Богданов начал издалека:
– Всюду молва идет – басурманы народ православный обижают.
– Это пану послу преувеличили. Есть случаи, но уже выдан по сему поводу гетманский универсал, – Выговский с сожалением пожимает плечами.
– Нам, известно, не с басурманами в союзе хотелось быть, да что поделаешь? Надо с ними мир соблюдать, не то Речь Посполитая против нас их повернет.
Выговский понимает: не эта причина заставила посла посетить в такой поздний час гетманскую канцелярию. Тут что-то другое. Озираясь, Богданов наклоняется ближе к генеральному писарю и говорит вполголоса:
– Имею поручение посольского приказа, нынче гонцом из Москвы доставленное, уведомить гетмана, что боярину Пушкину велено в переговорах с поляками сказывать, что царская милость к Украине неизменна и что супротив унии Москва будет крепко стоять.

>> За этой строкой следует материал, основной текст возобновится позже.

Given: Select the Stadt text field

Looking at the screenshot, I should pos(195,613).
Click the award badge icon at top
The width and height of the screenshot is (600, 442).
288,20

Богданов облегченно вздыхает. Выговский, поднявшись с лавки, низко кланяется.
– За такую радостную весть, пан посол, от души благодарствую. Это нам великая радость и честь.
Выговский садится. Богданов, наклонившись к нему, продолжает:
– Венецианский посол Альберт Вимина утверждает, будто король Ян-Казимир снова объявит посполитое рушение против гетмана. Достоверно ли сие?
«Так вот что тебя заботит?» Конечно, паны в Варшаве не дремлют.
Головы у них разумные. Гетман войны боится. Край еще и по сю пору в ранах и в горе. Но ежели станется так, что король снова двинет свое войско на Украину, понятно, казачество вынет сабли из ножен. Но вслух генеральный писарь говорит иное:
– Подданный короля Радзивилл Смоленщину захватил и пустошит, православную веру уничтожает, то вам должно быть ведомо.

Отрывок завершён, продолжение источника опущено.